The family of murdered Sinn Féin official Denis Donaldson have said they do not believe the Provisional IRA killed him, or that his shooting was authorised by Gerry Adams.
The allegations were made in a BBC Spotlight programme on Tuesday.
Mr Adams has denied any involvement in the murder of Mr Donaldson in 2006.
In a statement, BBC Spotlight said: “The Spotlight programme dealt with matters of great public interest and the BBC stands by its journalism.”
A lawyer for the Donaldson family spoke to the BBC on Friday after meeting Garda Deputy Assistant Commissioner Derek Byrne and two other senior police officers.
Ciaran Shiels said the officers provided an update on progress in their investigation during the meeting in Belfast.
“The one theme that has come out of today’s meeting is that the theory that was being advanced by BBC Spotlight earlier this week, that this was in some way carried out by the Provisional IRA or authorised by Gerry Adams, I think it’s absolute nonsense,” he said.
Asked how the family responded to the claims that Mr Donaldson was killed by the Provisional IRA, and that the killing had been sanctioned by the Sinn Féin leader, Mr Shiels said: “It just does not stand up.
“It does not marry in any way with the lines of inquiry that have been progressed by the guards (Garda) or by the the (police) ombudsman.”

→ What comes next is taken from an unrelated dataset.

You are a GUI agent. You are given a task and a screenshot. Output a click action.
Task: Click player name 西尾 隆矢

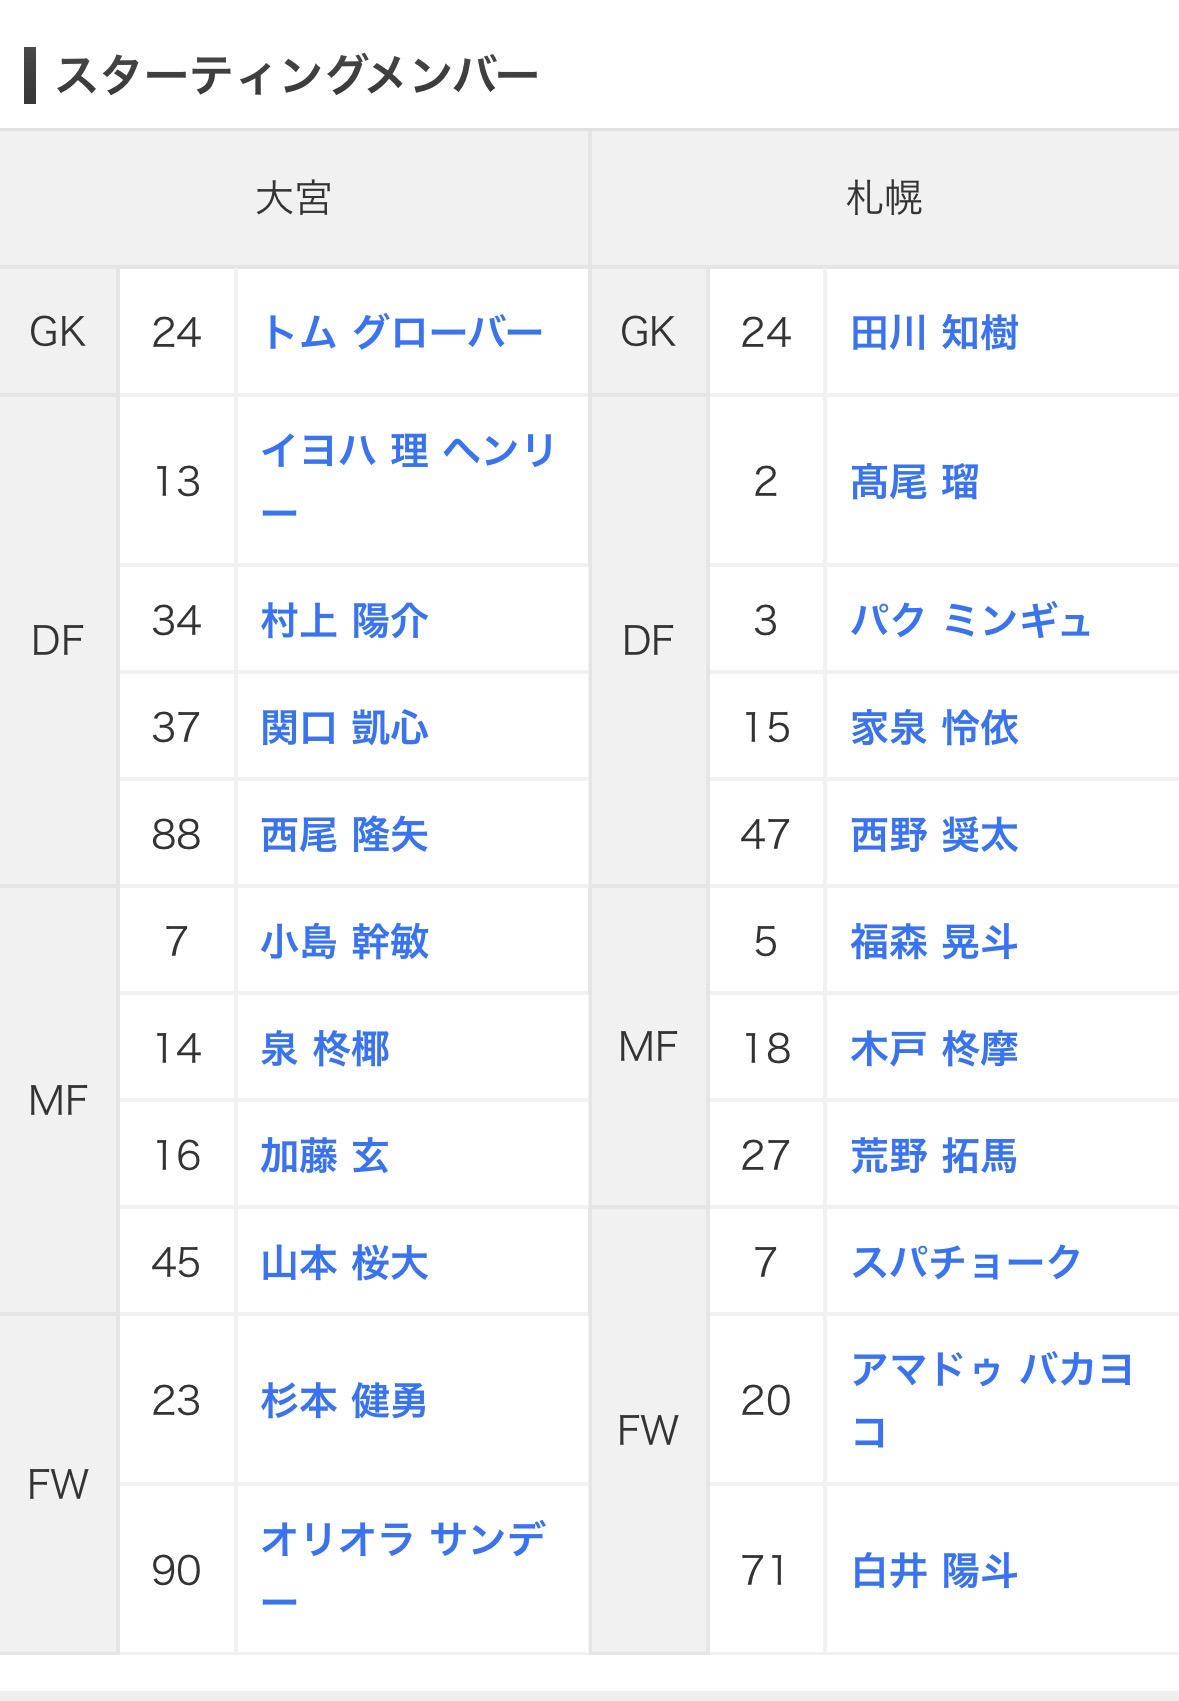(x=344, y=835)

Mr Donaldson was shot dead in a remote cottage in Donegal in April 2006, months after admitting that he had been an MI5 agent for more than 20 years.
Three years later, the Real IRA said it was responsible.
Mr Donaldson had worked for Sinn Féin as an administrator at Stormont.
A man who said he worked as an informer for the intelligence branch of the police told Spotlight that Mr Adams sanctioned the murder.
The former spy was in the IRA and Sinn Féin. He could not be identified because of fears about his safety.